What Would The Dog Think?

My friend Craig and I are different in many ways. I’m a dog owner. He doesn’t even have a hamster. He’s Jewish. I’m an intermittent agnostic. I’ve got a vehicle that can carry large items. He has a Volkswagen sedan. He’s got an unfortunate sense of timing. I’m more cautious. Random and fairly extraneous pieces of information, I am aware, but they all coalesced quite memorably this week.

Craig called me one day to ask if I could help him with an event he was hosting at his synagogue. His neighbor was lending him some long tables. Could he borrow my van and my time to help him haul the tables? “Absolutely,” I said, “I’ll be over after dinner tonight.” Even though I was feeling a little under the weather and my nose was congested, I was happy to help and glad for the opportunity to meet. I had some news about my writing career that I wanted to share with him.

After work, I drove home. While my daughters wrestled with homework and my wife concocted something delicious in the kitchen, I took the dog for our daily constitutional around the block.

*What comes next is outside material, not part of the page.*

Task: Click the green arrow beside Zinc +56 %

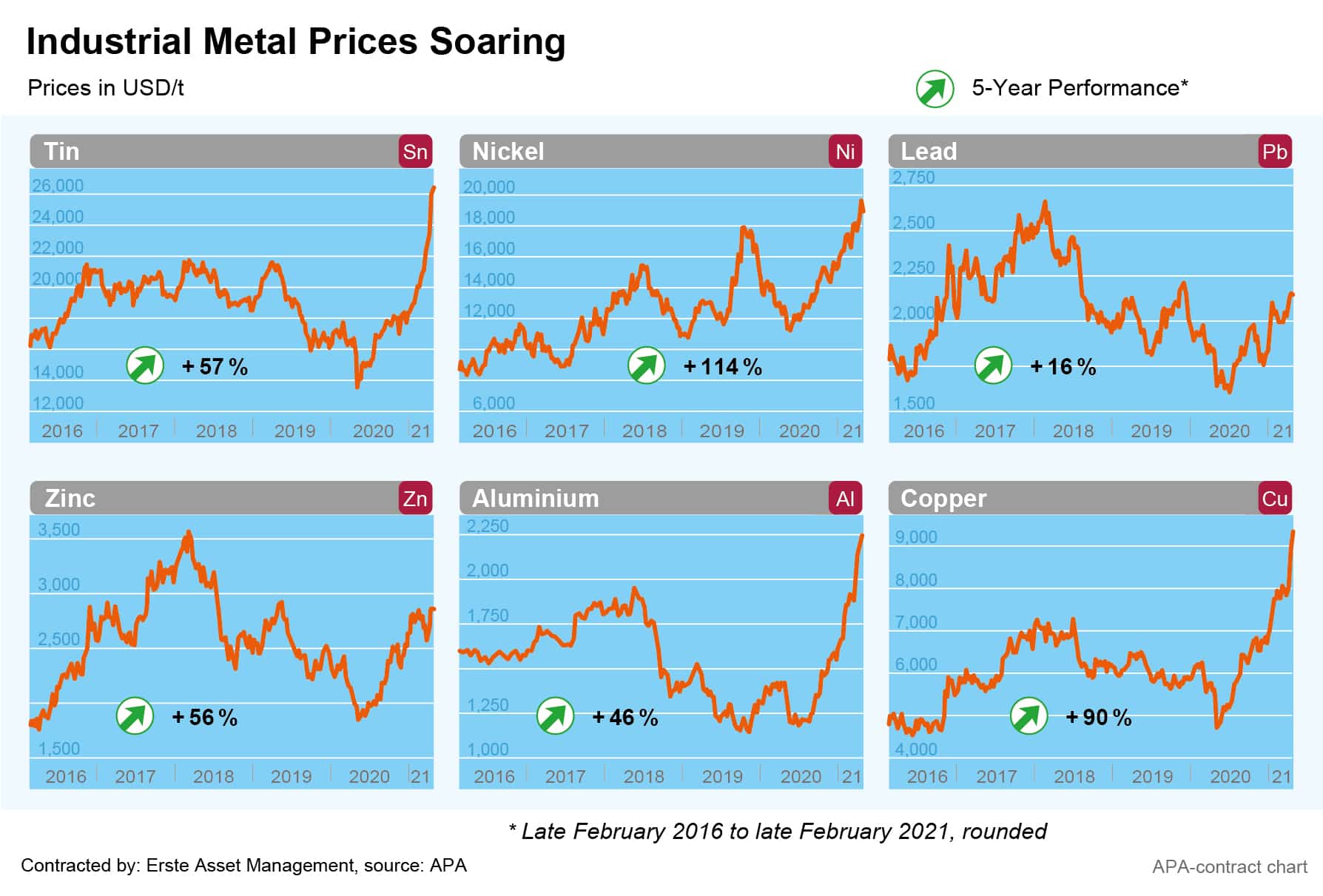Action: pos(135,716)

My dog’s name is Polo. He’s small, white, fluffy and very friendly. When you meet my dog, you understand that I have girls. My boss told me that I must be extremely comfortable in my manhood to be seen with a dog like this. Indubitably.

I live in an urban area. Both the city ordinance and the morality of being a responsible dog owner dictate that my jacket pocket is loaded with orange bags, the ones in which my newspaper is tossed upon my porch each morning. Polo and I walk. He pauses to deliver the unmentionables. I scoop, tie a knot in the bag. We walk on. There is an unwritten code of silence between us. I don’t question his choice of locale. He doesn’t ask why I am so eager to collect his contributions. Once or twice I have been caught unarmed, bagless. Fearful that I would be seen and reported by the neighborhood watchdogs, Polo and I scurry home, seize a bag, and return to the scene of the crime to remove the evidence, to eliminate his eliminations, so to speak.

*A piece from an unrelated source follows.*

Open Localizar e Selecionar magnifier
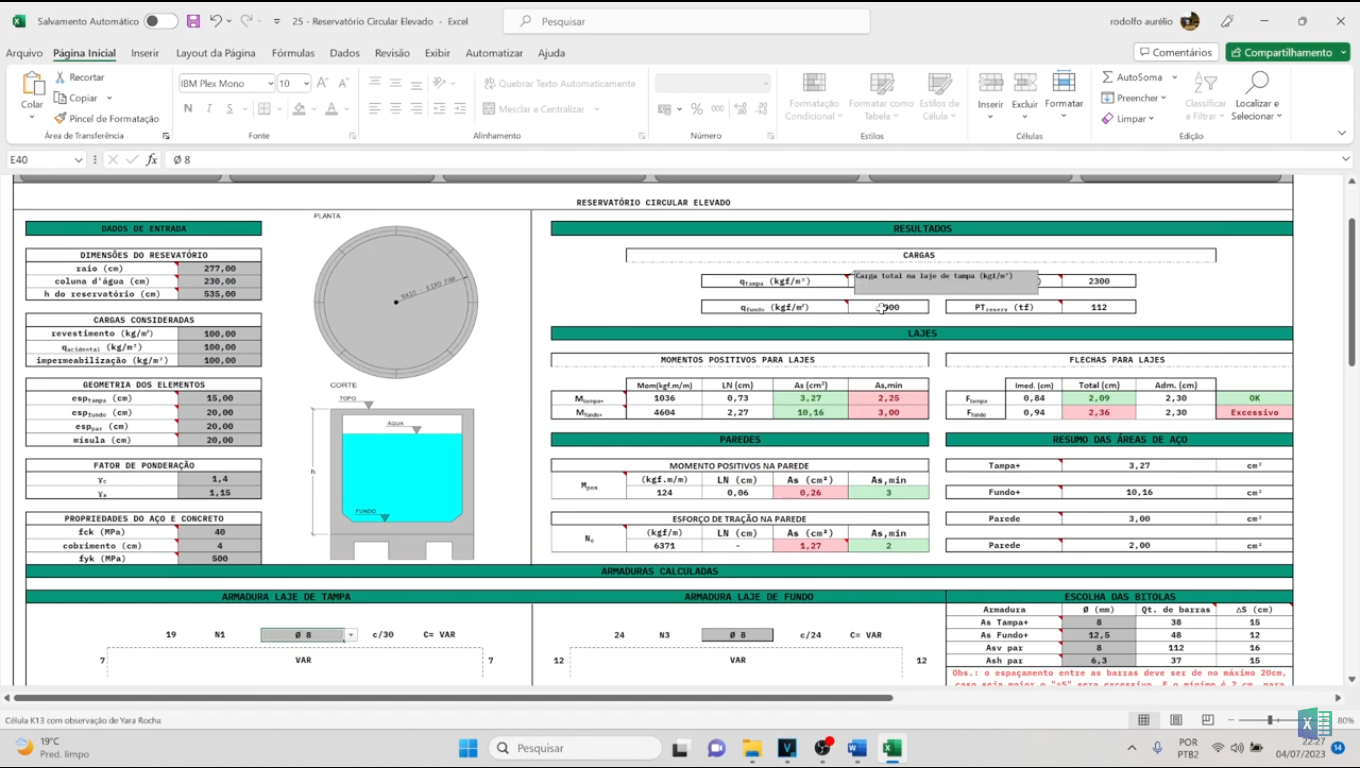1360x768 pixels. tap(1257, 84)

I share this because, as Craig and I drove away from his neighbor’s garage with the tables, he started telling me how amused he was by an incident that he had witnessed a few minutes before. A dog was doing his business, smack dab in the middle of Craig’s front lawn when he pulled up to park. It was after nightfall. His headlights were on. Both dog and owner were caught in the glare. The owner quickly performed the scoop-and-tie maneuver and the pair went on their slightly shamefaced way.

Craig naturally got to wondering if the owner would have disposed of the goods if she hadn’t been surprised in the spotlight. Fancying himself somewhat of a post-enlightenment philosopher, Craig reflected on the further ramifications of the situation. If the owner was an inconsistent scooper, if she sometimes picked up and sometimes didn’t, what would the dog think? Would he feel rejection? Would he worry that some of his offerings might not pass muster? Might some of them not meet his owner’s exacting standards? Would it be possible for him to somehow fail or succeed, based on the scooping actions of his owner? As his listener and friend, I worried, truly agonized, about the kinds of things that Craig thought about in his spare time.

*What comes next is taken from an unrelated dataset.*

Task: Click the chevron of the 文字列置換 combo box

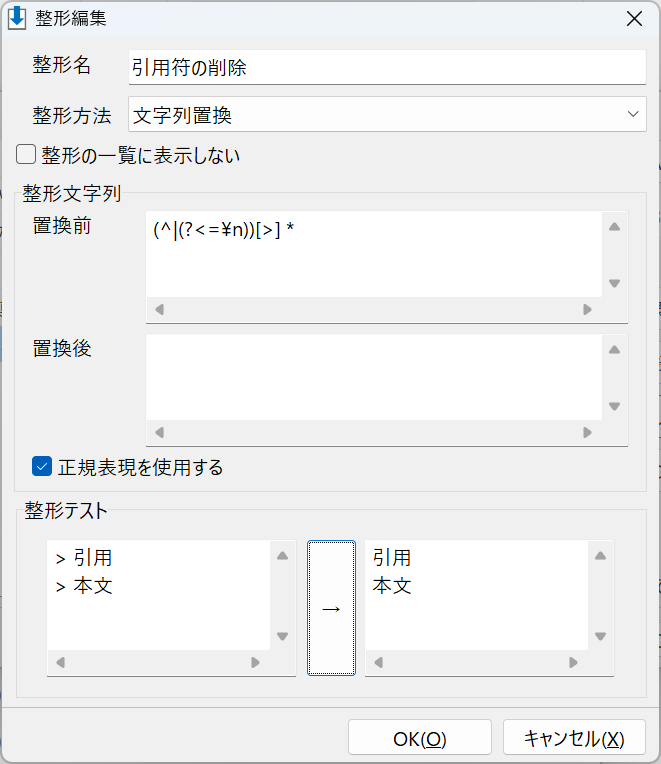Action: (633, 114)
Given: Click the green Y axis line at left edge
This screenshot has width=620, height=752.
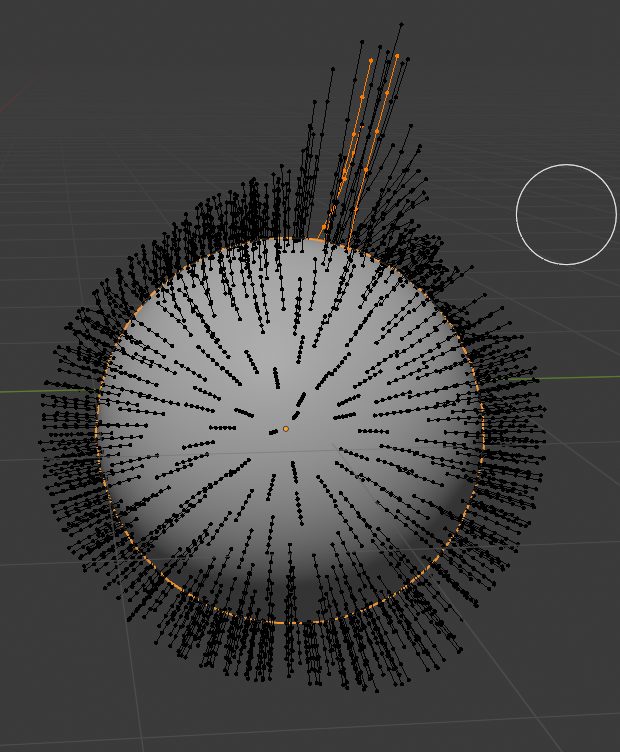Looking at the screenshot, I should (x=20, y=391).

As one might expect, this line of conversation soon exhausted itself and I began to share my news with my friend. Craig is an excellent listener and a wonderful fan of my work. As I was relaying my good fortune, he seemed uncharacteristically distracted and inattentive. Something in the darkness was bothering him. “Excuse me just a minute, Steve,” he interrupted. He’s also very polite. “Do you mind if I turn on the light?”

“Of course,” I replied. Craig flipped the switch to reveal the biggest wad of dog excrement that could possibly cling to the underside of a shoe.

“Oh, shit!” he yelled out. And I couldn’t help but wonder, what would the dog think?